In North America, cities in both Canada and the US are offering the Jynneos vaccine to gay, bisexual, and other men who have sex with men (MSM). Men who have been exposed to monkeypox or who are at higher risk of the disease can receive vaccination in Ottawa, Montreal, and Toronto. The New York City Department of Health this week rolled out vaccinations for gay, bisexual, or other adult MSM who have had multiple or anonymous sex partners in the past 14 days. Appointment slots for the limited vaccine supply filled quickly, and the department asked people to check back on June 26 for additional information. If the WHO declares monkeypox a PHEIC, more countries likely will begin targeted vaccination strategies to help contain the outbreak. However, MVA-BN vaccines are in short supply and production capacity is limited, which may impact countries' abilities to respond. 

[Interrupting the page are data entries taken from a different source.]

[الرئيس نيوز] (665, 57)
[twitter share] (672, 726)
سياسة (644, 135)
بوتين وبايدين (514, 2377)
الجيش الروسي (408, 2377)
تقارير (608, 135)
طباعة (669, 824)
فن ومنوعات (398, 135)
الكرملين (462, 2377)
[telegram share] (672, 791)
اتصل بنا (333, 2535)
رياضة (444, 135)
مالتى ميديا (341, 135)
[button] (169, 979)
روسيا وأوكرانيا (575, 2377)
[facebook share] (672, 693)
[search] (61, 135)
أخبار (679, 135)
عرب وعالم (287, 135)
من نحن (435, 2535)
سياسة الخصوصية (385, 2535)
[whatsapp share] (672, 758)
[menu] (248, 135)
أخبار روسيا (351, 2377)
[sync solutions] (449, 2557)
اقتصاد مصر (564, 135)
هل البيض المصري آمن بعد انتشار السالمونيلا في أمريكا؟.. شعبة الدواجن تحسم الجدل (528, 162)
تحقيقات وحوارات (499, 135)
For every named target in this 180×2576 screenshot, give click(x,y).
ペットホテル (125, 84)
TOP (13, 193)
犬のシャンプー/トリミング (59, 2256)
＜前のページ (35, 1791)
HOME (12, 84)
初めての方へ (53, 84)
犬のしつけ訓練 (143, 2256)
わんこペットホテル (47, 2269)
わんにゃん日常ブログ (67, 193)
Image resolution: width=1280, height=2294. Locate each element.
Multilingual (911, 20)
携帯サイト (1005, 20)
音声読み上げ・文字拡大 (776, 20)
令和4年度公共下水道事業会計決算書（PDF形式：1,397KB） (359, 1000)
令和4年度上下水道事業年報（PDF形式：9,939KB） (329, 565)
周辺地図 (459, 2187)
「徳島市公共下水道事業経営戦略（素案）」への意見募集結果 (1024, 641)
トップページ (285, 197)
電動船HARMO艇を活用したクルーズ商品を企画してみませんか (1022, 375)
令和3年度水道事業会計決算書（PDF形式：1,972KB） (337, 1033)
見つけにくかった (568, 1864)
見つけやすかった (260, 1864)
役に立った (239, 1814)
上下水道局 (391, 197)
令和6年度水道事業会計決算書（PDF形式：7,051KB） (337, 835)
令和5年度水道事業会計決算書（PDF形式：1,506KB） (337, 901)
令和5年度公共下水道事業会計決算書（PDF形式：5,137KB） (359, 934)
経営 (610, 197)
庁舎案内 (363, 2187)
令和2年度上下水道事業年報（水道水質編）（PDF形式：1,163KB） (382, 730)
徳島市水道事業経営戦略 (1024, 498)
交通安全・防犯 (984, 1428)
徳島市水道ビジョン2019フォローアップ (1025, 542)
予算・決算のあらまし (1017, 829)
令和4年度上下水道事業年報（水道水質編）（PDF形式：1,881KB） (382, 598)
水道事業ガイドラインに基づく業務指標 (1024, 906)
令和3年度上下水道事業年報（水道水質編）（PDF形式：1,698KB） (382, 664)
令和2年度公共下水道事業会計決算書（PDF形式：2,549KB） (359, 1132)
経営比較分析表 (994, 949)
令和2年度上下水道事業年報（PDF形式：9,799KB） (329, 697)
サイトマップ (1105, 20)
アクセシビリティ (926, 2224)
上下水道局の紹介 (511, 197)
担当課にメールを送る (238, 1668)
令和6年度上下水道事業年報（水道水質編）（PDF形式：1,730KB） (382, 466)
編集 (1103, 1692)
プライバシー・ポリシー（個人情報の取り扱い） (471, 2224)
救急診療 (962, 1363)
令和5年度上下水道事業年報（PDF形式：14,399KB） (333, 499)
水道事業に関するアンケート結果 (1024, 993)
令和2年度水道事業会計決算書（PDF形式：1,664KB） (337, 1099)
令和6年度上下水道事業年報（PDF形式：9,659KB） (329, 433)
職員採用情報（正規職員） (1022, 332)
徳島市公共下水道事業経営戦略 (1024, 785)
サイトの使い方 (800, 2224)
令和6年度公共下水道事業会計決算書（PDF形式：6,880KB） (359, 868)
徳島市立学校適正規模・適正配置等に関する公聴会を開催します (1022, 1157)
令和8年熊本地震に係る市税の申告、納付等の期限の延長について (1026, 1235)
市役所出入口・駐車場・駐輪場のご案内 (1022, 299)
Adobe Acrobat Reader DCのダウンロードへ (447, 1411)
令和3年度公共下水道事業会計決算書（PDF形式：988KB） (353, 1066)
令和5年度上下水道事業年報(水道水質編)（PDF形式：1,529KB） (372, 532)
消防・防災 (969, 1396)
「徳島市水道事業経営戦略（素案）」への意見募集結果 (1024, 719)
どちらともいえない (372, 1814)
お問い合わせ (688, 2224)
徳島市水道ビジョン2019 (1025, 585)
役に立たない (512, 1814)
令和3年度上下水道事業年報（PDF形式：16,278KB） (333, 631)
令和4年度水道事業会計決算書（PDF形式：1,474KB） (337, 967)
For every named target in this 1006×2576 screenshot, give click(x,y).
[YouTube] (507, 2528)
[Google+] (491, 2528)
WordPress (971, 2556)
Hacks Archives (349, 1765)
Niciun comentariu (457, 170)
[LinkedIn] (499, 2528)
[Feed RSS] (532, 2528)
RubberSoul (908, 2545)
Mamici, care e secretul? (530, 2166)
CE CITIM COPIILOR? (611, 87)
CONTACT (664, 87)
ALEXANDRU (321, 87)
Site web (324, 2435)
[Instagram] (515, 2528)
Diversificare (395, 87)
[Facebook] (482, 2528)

According to the US CDC, local transmission of monkeypox is occurring in the country, in addition to cases among people who traveled abroad, with nearly half of domestic cases believed to be acquired locally. US health officials also said they are developing a protocol to use the Jynneos vaccine in children, if needed. The vaccine currently is approved for use in adults. Additionally, officials said the federal government is involving commercial laboratory companies to expand the number of testing sites throughout the country, although they acknowledged the need to do more. Public health experts have criticized the US government’s efforts to address the monkeypox outbreak, saying it mirrors the slow response to the COVID-19 pandemic. Some administration officials have expressed concern that the government’s sluggish response raises doubts about the nation’s future pandemic preparedness.